K-TERA – Level 70 “Expansion” Reality

While the level 70 expansion for K-TERA sounded ok on “paper” in terms of the original developer note and then the December 20th patch notes, the actual reality for players was initially being faced with a huge level grind.  There is essentially one new quest per level so players were left grinding open world BAM’s and dungeons.  Some players were purported to have done a couple of hundred BAM’s over the course of 10 hours to go from level 65 to 66.  Two days later, Bluehole issued a new patch to nerf the experience required to get to level 70 (it is still a grind though).

Dungeon XP was also increased (approximately triple the amount) based on each specific dungeons difficulty and clear times.  Nonetheless, Bluehole also noted they are looking into other ways to increase the amount of experience earned.

I know there are some players who harken back to those days when leveling up (in many games) wasn’t as easy/fast as it is currently.  Slower leveling would be fine if the journey itself was meaningful (which is of course subjective) whether it be interesting adventures/stories, actual new areas, or just non-recycled content in general.  The reality is that most players do not have that sort of patience and will look for the path of least resistance.

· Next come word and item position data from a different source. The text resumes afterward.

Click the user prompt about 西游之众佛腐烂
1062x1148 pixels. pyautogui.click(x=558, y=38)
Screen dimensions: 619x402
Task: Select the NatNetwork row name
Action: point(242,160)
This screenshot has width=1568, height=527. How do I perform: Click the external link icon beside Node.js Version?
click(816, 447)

Based on the actual implementation, the K-TERA team missed the mark because the level cap was raised without expanding the existing story or even adding a new zone (it’s really hard to call this a proper expansion).  In the process, they came up with the original experience scale where there was not enough questing content to handle the leveling up process without just rewarding a huge amount of XP (like how it is when playing a Reaper through its starter zone where you begin at level 50, and end up at level 58 after completing that starter zone/Reaper story line).

Likewise, the TalYph system is its own grind based on this spreadsheet of information that was put together (Tal costs tab at the bottom which shows the amount of scrolls and gold costs for each rank as well as the cumulative amounts to reach rank 60).  The introduction tab explains the new system:

Each class has a total of 3 skills that gain Tal and 2 skills that gain Yph. Details of which skills can be seen on the Tal and Yph sheets.  At levels 66/68/70, you can unlock a skill’s Tal. Each Tal has 60 levels which gradually increase a skill’s effects.  You get all effects at once.  At levels 67/69, you unlock a new skill’s Yph. Each skill has 3 Yph, each of which give a different effect.

That cumulative cost is for each Tal skill; that needs to be multiplied by 3 to hit the maximum Tal unlocks for one class representing both a huge time and gold sink.  This seems to be the design philosophy of those making these decisions where the grind involved is meant to satiate the relatively small percentage of well geared end game players.  This isn’t much different with the grind to upgrade a fishing rod once past Tier V (which I finally hit) where there is a huge cost involved with gems (Emeralds and then Diamonds) where Tier VI requires 60 Emeralds, Tier VII requires 25 Diamonds, and Tier VIII requires 100 Diamonds (the increased amount of Angler Token’s is inconsequential because each tier increase allows catching higher grade fish that also yield more tokens).To put this into context, the NPC vendor rate when selling an Emerald is 1000 gold while a Diamond is 10,000 gold (both Emerald and Diamonds aren’t common drops from dungeons or gem crates).  These can of course be crafted (material costs tack a premium onto the amount of gold that is sunk when crafting but can be partially offset during crits during crafting where you get additional gems produced) and also traded (where there is normally a 20-30% markup to cover trade broker sales fee and some crafting costs).  So at the top end, this is 1.25 million gold (in Diamonds alone) to max out one of the three different fishing rods.

From what I’ve heard, the acquisition of gold hasn’t really been increased in the game with this patch either (the average player doesn’t even currently hit a six-figure gold amount before they quit the end game grind in TERA).   Thus, I still don’t see any proof that the current TERA development team has a good idea of how to make the post level 65 game a bit more of a fun and rewarding type of grind (as opposed to these huge time and gold sinks that the average player will not even bother to try to overcome – thus not doing anything to increase player retention numbers).